AGMs - a demonstration of why reform is needed.
The Hiscox AGM showed how shareholder democracy is being undermined and AGMs turned into an obsolescent tradition by some companies.
This was interesting in that the company held their AGM in Bermuda where they are now domiciled so there was a video link to a meeting room in London. You might think that would be a useful technique for other companies to adopt (for example those registered in Scotland who hold their AGMs in Edinburgh or Glasgow), but not when it is handled in the quite appalling manner as did Hiscox. Questions from the audience were challenged as to validity, separate resolutions combined into one vote and there was a general rush to complete the meeting in record time. See here for the full report if you are a ShareSoc Member:
http://sharesoc.ning.com/forum/topics/the-agm-forum?commentId=6389471%3AComment%3A17524

It certainly reiterates the case for reform of AGMs to make them more meaningful and useful events for which ShareSoc has long argued.

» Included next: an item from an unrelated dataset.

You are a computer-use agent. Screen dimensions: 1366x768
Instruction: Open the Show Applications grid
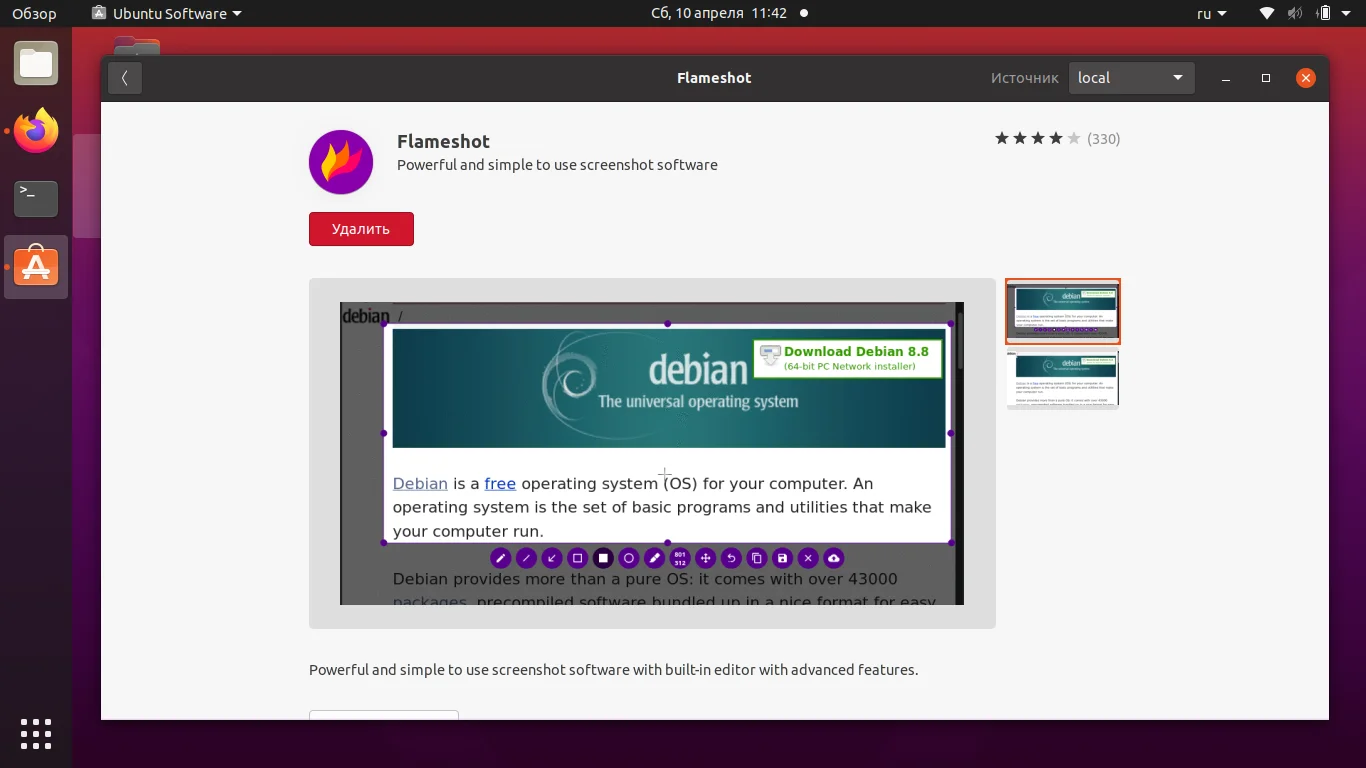click(36, 733)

Another example of an AGM which was a triviality was that of Edinburgh US Tracker Trust in Edinburgh. We issued a press release complaining about a change of investment policy and there was a very good letter in the pages of the FT on the same subject. How many turned up at the AGM to tackle the directors on this issue? None to be exact.

But other Annual General Meetings are very much worth attending. For example at the Royal Bank of Scotland (RBS) AGM, also held yesterday, Chairman Sir Philip Hampton spelled it out for any RBS shareholders who still have hopes for a quick revival of the company’s fortunes. He said, “I don’t think shareholders’ wealth is likely to be restored any time in my lifetime or some lifetimes beyond”. Back in the March 2011 ShareSoc newsletter it was stated that “shareholders should not expect a rapid recovery of the fortunes of RBS”, so this is not news to informed investors. But there are no doubt some loyal shareholders who followed the company all the way down and are still holding because of the syndrome know as “loss aversion”.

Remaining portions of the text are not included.